:: Excerpt provided ::
The Sound Transit contractor Obayashi may not have to pay the state any fines stemming from a fatal accident in the Beacon Hill tunnel two years ago.
Michael Merryman, 49, died after he was thrown or jumped from a moving locomotive in the tunnel in February of 2007. The locomotive crashed into a parked train after descending a steep grade at the tunnel's western exit.
After a five-month investigation that included a month-long closure of the tunnel, the state Department of Labor & Industries fined Obayashi $29,000 for safety violations. L&I said Merryman's primary cause of death was that the person who was running the locomotive was not trained. There were other contributing factors including wet and muddy train tracks, and a load of concrete tunnel segments that was not tied down.
Obayashi appealed L&I's decision to the state Board of Industrial Insurance Appeals. In December, that board ruled in favor of Obayashi and tossed out the $29,000 fine. Judge David Crossland of the appeals board said in his ruling that the state can't blame Obayashi for Merryman's death.
Obayashi "was duped," Crossland wrote, because the train operator said he was experienced when he wasn't.
The operator, however, disagrees.
Reached at home in Oregon, David Christophersen, 57, said, "I never told anybody anywhere that I was experienced as a loci [the field term for locomotive] operator." He also says that Obayashi recruited him from the Portland local of the International Union of Operating Engineers at the request of an Obayashi foreman.
L&I is appealing the appeals board ruling, which is somewhat unusual. "Most cases are settled before they get to this point," L&I spokesperson Elaine Fischer says. The board could issue a final decision within a few weeks.
Crossland's decision sheds the clearest light yet on what really happened in the Beacon Hill tunnel in the early hours of Feb. 7, 2007. The text of that decision, other court documents and interviews by this reporter of the loci driver and other construction staff describe the following series of events: According to the board of appeals' decision, the train operator drove the train east into the tunnel from its western entrance with a load of grout, concrete tunnel segments and rails.
Christophersen had been on the job for several weeks.
But when he got to his destination -- the tunnel boring machine -- the foreman told him his load was out of order, according to the court documents.
"They loaded the thing backwards so they had the pieces on top they needed last. That's why they sent the train back outside the tunnel," says Eric Bellamy, a field representative for Local 302 of the International Union of Operating Engineers.
It was not Christophersen's job to load the train, only to drive it. The foreman told him to drive the load back out of the tunnel and have it reloaded correctly. There wasn't room inside the tunnel to reload it.

:: Extracted records ::

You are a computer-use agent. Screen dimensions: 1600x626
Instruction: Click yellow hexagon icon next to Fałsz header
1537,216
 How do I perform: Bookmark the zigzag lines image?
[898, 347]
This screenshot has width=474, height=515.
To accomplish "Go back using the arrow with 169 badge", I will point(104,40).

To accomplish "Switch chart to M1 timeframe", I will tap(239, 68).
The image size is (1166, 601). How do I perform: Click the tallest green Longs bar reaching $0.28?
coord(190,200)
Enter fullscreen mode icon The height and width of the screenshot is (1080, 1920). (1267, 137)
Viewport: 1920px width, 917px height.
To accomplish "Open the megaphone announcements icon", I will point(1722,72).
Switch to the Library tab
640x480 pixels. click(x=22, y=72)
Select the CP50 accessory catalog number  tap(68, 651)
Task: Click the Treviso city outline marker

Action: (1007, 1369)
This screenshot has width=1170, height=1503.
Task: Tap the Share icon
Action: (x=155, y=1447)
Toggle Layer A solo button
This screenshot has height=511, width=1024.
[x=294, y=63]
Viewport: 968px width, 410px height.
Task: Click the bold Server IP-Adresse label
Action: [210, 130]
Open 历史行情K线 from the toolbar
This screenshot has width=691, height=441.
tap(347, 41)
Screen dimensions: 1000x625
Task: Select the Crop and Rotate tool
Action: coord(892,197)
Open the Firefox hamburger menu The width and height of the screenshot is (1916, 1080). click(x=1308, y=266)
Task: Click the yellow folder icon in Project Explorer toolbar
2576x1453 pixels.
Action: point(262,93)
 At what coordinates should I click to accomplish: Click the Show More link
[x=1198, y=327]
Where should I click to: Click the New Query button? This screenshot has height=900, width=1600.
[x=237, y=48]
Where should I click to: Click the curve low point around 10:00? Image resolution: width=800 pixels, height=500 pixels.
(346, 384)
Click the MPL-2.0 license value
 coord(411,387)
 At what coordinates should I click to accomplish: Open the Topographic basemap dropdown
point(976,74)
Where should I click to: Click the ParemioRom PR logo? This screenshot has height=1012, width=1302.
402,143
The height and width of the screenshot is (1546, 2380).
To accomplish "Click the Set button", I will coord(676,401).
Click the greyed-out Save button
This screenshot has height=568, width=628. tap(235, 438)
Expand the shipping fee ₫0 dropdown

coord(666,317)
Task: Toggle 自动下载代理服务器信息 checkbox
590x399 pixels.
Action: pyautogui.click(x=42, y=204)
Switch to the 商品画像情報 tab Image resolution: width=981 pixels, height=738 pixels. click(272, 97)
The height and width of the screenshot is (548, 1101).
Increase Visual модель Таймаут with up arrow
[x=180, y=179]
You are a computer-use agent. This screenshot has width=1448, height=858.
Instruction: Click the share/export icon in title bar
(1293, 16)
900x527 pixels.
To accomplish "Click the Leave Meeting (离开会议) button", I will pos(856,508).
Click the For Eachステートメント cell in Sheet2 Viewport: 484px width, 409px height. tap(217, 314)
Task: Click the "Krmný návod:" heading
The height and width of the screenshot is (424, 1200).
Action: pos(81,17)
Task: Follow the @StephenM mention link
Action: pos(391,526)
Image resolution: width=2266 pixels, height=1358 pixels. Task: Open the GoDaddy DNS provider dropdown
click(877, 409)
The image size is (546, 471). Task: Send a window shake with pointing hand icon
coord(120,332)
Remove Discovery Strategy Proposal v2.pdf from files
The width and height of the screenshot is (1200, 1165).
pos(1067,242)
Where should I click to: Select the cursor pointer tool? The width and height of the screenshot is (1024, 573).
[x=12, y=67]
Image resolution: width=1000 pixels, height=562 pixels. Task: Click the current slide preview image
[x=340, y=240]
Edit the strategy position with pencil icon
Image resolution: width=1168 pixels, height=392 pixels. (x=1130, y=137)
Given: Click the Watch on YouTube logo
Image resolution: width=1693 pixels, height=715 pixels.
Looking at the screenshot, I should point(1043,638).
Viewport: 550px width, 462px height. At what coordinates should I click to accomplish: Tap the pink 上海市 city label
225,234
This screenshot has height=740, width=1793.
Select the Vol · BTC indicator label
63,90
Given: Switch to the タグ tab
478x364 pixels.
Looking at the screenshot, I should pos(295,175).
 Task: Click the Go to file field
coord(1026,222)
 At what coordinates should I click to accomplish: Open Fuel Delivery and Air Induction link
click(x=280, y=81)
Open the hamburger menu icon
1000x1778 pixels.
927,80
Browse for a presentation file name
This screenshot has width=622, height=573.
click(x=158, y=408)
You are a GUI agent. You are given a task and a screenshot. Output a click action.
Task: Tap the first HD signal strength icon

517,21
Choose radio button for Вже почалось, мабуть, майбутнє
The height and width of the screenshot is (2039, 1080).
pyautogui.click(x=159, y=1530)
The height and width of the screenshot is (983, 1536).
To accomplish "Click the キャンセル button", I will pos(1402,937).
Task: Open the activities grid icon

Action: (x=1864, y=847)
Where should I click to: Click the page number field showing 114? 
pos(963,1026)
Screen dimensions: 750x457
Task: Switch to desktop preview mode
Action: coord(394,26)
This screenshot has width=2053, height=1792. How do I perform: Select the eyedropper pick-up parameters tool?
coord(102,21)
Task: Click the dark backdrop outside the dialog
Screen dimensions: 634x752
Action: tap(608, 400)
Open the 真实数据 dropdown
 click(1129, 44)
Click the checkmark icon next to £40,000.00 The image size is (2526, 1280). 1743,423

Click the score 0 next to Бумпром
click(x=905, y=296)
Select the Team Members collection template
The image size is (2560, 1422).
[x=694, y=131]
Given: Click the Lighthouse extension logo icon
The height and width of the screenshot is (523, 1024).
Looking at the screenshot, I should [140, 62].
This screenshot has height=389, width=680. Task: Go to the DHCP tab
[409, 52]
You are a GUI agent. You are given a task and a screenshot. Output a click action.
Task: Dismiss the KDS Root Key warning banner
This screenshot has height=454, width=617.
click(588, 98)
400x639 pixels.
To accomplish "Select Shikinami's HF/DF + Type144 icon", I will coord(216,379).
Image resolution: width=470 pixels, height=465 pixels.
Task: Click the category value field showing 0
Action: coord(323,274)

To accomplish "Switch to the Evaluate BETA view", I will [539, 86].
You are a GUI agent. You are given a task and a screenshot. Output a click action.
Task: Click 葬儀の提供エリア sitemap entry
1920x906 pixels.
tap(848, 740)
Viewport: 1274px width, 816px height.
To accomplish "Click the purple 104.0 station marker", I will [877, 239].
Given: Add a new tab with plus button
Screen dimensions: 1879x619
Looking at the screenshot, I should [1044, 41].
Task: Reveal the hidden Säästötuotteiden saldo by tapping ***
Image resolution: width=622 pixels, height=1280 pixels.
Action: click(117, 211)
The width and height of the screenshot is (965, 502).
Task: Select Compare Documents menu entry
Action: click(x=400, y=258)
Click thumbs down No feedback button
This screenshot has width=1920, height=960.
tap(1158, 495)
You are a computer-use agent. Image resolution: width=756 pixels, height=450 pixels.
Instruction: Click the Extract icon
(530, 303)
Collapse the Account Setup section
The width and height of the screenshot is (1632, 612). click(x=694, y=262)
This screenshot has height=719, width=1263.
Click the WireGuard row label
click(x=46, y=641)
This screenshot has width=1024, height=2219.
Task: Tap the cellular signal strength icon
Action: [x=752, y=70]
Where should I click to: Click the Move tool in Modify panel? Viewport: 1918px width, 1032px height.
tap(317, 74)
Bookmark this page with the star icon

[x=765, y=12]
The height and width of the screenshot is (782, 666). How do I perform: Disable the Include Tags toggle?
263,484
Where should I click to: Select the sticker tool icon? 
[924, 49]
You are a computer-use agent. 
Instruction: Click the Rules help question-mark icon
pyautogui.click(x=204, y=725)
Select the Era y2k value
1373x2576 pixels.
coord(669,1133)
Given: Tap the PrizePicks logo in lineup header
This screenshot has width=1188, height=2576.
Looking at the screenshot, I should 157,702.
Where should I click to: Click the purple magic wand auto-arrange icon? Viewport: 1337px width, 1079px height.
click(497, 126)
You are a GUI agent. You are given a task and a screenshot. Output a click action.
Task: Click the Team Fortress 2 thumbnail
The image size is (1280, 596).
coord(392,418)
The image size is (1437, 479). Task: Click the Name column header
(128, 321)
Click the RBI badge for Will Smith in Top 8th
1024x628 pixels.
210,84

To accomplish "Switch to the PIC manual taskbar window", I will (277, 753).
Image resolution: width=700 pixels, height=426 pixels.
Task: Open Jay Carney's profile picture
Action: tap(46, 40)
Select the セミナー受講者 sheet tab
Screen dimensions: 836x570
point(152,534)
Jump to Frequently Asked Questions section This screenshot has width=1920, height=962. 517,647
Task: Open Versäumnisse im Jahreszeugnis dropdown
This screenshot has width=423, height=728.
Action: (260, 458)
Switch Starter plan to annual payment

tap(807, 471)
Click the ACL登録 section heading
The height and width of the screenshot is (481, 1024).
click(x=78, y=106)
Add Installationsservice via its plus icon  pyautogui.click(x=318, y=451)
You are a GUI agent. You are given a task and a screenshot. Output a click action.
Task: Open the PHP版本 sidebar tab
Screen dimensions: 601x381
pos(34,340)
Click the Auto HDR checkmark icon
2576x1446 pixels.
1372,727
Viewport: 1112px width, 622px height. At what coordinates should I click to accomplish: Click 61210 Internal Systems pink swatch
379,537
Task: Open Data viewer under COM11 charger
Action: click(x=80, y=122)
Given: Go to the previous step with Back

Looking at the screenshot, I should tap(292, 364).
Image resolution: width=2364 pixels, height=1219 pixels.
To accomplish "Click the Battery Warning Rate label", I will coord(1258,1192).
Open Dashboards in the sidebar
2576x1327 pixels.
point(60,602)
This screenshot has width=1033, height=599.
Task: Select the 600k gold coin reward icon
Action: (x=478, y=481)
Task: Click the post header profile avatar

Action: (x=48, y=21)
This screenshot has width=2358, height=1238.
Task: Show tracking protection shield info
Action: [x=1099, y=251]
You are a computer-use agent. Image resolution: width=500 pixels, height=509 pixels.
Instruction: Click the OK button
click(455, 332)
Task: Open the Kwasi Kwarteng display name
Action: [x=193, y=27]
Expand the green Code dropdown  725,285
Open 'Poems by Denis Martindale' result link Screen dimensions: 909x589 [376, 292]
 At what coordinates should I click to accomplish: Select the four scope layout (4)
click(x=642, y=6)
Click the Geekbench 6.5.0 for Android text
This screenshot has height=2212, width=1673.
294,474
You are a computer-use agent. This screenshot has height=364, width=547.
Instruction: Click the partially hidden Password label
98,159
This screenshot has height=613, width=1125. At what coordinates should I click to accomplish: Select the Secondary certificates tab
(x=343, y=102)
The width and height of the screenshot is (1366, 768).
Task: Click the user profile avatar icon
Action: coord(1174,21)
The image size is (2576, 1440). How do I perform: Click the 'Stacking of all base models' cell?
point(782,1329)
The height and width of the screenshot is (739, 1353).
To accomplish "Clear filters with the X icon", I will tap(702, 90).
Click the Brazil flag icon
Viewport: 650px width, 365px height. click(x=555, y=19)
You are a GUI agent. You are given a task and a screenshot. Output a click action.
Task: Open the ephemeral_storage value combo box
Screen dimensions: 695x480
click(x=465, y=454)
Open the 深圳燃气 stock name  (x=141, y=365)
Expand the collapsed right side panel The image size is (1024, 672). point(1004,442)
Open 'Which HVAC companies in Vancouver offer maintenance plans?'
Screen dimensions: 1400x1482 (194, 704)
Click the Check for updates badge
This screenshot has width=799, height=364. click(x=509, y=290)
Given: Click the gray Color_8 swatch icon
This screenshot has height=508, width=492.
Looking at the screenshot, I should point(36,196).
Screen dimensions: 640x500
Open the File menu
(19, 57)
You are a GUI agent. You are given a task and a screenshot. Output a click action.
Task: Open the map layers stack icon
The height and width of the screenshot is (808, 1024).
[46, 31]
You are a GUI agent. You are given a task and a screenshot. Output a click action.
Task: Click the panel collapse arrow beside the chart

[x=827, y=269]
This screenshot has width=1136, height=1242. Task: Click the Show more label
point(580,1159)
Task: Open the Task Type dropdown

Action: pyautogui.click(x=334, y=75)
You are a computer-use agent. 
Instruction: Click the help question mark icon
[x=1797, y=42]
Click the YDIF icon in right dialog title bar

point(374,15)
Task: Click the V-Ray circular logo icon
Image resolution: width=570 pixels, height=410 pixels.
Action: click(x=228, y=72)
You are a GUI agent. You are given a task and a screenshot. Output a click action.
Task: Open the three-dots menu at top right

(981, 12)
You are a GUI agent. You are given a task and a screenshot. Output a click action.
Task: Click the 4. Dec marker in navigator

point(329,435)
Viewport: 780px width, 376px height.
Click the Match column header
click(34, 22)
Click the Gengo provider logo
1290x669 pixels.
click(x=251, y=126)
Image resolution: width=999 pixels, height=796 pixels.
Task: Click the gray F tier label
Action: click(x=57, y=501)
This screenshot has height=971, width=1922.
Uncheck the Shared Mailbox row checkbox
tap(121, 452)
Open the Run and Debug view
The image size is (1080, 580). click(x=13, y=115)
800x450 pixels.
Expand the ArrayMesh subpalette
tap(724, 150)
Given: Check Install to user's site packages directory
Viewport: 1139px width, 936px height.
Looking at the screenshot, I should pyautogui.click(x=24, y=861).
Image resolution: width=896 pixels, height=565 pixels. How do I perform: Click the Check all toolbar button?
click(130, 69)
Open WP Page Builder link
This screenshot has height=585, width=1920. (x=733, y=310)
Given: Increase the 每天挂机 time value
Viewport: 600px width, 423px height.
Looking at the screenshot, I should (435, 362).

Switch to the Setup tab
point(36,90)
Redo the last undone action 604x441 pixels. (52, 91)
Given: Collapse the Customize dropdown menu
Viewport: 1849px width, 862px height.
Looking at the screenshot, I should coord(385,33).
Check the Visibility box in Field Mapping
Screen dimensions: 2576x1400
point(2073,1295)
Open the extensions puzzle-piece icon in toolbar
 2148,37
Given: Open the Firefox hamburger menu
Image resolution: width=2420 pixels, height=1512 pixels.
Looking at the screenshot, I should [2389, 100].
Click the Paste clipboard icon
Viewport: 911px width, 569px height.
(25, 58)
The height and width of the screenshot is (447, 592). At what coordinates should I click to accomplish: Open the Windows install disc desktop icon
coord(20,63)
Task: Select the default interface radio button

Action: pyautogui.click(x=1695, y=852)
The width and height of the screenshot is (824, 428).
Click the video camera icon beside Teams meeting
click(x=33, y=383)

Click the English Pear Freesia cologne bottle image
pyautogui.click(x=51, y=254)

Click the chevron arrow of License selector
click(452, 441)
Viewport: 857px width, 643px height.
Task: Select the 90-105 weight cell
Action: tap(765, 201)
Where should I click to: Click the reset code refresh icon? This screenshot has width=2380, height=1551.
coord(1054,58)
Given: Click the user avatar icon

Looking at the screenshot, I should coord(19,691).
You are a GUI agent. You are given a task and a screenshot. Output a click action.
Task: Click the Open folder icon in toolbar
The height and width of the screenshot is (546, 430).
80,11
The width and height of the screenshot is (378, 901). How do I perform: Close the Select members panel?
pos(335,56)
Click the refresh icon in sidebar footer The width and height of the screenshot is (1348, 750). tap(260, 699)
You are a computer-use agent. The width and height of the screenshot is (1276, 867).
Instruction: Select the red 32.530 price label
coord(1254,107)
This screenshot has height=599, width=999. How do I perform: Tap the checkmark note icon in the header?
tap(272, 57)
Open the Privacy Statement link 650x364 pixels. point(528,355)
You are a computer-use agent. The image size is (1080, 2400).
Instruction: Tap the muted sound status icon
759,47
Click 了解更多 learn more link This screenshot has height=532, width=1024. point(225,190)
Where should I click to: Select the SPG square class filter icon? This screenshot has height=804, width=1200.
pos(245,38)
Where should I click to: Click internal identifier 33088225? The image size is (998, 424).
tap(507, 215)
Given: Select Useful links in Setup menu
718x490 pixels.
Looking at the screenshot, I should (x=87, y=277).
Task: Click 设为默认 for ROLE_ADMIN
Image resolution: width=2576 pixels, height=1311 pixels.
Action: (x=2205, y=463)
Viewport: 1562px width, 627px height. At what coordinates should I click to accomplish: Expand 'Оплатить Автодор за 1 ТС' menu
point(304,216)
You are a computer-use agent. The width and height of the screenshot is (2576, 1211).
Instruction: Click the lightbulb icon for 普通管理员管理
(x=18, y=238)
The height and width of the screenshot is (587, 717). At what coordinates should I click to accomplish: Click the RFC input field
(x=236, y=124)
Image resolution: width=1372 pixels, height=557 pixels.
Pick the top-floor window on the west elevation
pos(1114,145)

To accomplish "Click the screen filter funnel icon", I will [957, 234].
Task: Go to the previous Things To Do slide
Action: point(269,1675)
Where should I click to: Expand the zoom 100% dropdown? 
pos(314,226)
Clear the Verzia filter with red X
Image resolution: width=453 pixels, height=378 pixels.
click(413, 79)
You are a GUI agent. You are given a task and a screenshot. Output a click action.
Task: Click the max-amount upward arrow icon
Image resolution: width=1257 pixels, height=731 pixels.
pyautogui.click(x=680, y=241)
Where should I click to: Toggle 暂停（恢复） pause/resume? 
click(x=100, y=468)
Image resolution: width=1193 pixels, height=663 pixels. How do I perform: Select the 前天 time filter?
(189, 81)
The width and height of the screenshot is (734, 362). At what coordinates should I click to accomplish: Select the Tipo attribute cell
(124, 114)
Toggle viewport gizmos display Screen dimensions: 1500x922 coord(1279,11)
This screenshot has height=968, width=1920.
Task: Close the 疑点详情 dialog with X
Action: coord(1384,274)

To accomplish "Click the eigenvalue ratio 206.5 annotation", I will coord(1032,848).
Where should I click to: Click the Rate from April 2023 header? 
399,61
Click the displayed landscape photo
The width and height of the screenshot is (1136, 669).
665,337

:: Requests ::
a. From the article about the Beacon Hill tunnel accident, list the factors that L&I identified as causing or contributing to Merryman's death.
b. According to the article about the Beacon Hill tunnel accident, why was the train sent back out of the tunnel after reaching the tunnel boring machine?

:: Exercise answers ::
a.
- The person running the locomotive was not trained (the primary cause).
- The train tracks were wet and muddy.
- A load of concrete tunnel segments was not tied down.

b. The train had been loaded backwards, so the pieces needed last were on top. It had to be reloaded correctly, and there wasn't room to do that inside the tunnel.